Friday , November 22, 2024

In the Early Going, P2P Leads Banks’ Mobile-Payment Services

Mobile payment is making headway among the nation’s top 100 financial institutions, according to a new study from First Annapolis Consulting Inc. The mobile offerings today, however, center on person-to-person payments, wire transfers, and remittances rather than the use of mobile devices as payment instruments at the point of sale.

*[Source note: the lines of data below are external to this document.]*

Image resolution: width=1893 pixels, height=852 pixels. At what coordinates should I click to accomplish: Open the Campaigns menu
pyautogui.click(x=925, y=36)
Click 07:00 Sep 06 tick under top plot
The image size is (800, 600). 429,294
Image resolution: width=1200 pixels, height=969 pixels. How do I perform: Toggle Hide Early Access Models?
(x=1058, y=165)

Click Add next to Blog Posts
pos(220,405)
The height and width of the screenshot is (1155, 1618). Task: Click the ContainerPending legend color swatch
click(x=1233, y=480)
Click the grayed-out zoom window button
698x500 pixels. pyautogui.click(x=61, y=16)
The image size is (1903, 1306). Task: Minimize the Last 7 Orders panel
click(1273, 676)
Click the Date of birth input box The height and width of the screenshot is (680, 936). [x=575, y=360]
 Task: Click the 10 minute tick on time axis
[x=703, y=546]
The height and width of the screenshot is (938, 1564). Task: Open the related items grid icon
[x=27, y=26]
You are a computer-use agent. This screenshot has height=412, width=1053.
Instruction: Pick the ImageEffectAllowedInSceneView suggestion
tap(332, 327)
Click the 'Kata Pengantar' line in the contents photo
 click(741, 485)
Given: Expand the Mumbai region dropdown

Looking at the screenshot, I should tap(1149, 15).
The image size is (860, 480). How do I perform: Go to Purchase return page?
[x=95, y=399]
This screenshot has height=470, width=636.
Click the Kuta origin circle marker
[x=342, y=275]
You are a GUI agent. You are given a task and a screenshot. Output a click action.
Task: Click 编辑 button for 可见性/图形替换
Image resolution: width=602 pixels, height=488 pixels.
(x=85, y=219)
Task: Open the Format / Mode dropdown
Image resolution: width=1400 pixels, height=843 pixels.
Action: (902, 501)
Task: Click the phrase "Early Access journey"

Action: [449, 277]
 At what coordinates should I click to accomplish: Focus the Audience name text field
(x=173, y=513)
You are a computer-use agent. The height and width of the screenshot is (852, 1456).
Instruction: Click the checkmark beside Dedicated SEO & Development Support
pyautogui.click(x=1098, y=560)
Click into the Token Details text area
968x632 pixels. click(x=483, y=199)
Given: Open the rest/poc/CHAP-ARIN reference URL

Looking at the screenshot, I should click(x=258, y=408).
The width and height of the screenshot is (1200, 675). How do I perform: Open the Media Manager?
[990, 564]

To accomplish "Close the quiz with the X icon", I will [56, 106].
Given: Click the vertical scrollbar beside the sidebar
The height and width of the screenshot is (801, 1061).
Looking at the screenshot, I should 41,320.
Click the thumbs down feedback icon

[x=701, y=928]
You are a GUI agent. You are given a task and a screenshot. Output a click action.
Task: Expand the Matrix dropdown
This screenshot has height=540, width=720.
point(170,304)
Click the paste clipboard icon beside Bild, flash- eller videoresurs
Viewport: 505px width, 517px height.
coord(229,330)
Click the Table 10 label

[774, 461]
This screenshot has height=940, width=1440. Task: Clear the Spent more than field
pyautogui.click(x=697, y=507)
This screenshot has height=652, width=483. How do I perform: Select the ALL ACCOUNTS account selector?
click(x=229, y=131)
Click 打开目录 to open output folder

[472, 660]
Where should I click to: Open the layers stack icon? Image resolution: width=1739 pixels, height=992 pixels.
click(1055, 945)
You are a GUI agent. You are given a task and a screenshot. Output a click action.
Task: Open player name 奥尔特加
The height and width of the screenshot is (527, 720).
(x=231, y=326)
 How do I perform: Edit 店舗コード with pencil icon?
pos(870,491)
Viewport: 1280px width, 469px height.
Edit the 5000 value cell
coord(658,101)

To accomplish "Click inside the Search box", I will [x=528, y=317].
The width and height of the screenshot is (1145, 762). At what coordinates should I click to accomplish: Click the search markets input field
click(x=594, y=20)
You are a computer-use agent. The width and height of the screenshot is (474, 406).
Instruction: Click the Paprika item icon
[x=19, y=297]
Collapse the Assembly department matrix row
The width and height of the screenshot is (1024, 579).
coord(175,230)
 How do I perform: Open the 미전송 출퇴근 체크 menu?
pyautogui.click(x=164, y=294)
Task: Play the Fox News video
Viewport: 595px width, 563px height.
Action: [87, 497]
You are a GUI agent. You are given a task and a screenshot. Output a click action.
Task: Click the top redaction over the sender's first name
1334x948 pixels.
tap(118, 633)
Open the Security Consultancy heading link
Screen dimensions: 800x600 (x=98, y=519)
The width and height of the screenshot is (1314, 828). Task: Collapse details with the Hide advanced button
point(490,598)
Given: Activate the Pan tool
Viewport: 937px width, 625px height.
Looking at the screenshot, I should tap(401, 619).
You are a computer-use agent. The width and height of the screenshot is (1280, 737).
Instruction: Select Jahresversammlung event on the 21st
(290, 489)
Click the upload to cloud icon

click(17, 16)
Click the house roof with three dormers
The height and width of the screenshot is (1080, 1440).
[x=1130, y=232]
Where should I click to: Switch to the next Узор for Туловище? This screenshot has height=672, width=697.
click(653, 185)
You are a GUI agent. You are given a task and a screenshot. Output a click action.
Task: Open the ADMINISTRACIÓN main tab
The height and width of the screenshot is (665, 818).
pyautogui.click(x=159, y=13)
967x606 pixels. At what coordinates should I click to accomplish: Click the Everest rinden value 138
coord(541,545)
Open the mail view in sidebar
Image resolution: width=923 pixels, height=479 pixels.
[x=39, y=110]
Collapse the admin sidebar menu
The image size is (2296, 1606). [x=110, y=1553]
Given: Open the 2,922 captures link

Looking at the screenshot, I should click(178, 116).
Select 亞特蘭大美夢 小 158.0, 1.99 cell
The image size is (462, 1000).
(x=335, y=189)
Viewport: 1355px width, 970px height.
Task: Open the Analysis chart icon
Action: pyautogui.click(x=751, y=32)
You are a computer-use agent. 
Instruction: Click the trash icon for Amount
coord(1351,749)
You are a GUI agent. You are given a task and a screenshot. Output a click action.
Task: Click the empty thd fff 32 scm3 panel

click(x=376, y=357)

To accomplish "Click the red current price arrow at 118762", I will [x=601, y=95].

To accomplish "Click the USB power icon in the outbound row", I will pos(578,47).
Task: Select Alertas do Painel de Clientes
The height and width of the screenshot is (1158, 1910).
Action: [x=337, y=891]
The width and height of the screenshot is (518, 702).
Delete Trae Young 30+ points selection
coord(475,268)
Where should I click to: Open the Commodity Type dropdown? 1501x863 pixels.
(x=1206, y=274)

Mobile payment on the one hand “is certainly of interest” to financial institutions, says Paul Grill, a partner at Linthicum, Md.-based First Annapolis. On the other hand, mobile payment could be considered a “laggard” at financial institutions considering the interest the mobile channel is drawing from tech firms and others, he adds. “We think the study ought to serve as a call to action. There is all kinds of payments activity going on by non-banks,” Grill says.

For its study, First Annapolis analyzed the mobile banking and payment services offered by the nation’s 100 largest financial institutions ranked by year-end 2009 deposits. Besides banks, these institutions included five credit unions and some deposit-taking credit card issuers and brokerages.

Pure banking functions such as transaction histories, intra-account transfers, and balance inquiries come standard with nearly all mobile-banking services. But payments functions, which First Annapolis places in a category it calls “advanced features,” are much less common and are offered mostly by large, credit card-issuing institutions. Only 8% of the institutions offer mobile person-to-person payments, 3% offer mobile remote deposit capture, 2% offer wire transfers, and 1% remittance services.

Financial institutions offering person-to-person payments are using a variety of platforms ranging from in-house technology to services from PayPal Inc. or Visa and MasterCard. “It’s a functionality you would think consumers would want [but] true P2P payments turns out to a more elusive notion,” says Grill. “Not too many people are splitting dinner tickets.” Broader adoption may hinge on making the technology faster and easier to use, he says. The transaction flow typically is through the automated clearing house or traditional funds-flow mechanisms. “The underlying applications need to evolve,” he says.

Mobile remote deposit capture, meanwhile, has received a lot of press in recent months, though its leading providers remain members of a somewhat exclusive club headed by pioneer USAA Federal Savings Bank, JPMorgan Chase & Co., and State Farm Bank. Adoption is growing, however, as Mitek Systems Inc., the leading software provider in the field, and processors such as Fiserv Inc. roll out the service (Digital Transactions News, Aug. 25). “Over the course of time I think this is going to become just below the category of ‘must have,’” says Grill. But the factors favoring mobile deposit—convenience and the elimination of paper—will be countered somewhat by the need of financial institutions not only to implement the technology but also to install risk-control measures, he says. Low monthly deposit limits, a key risk-limiting practice, crimp adoption by small businesses.

Among other findings, First Annapolis determined that browser-based and Short Message Service (SMS, the technology behind text messages) continue to dominate mobile banking, but 32 of the institutions offer application-based mobile services. Among that cohort, 88% offer apps for Apple Inc.’s iPhone followed by 50% with apps for Research in Motion Ltd.’s BlackBerry and 44% with apps for smart phones running Google Inc.’s Android platform.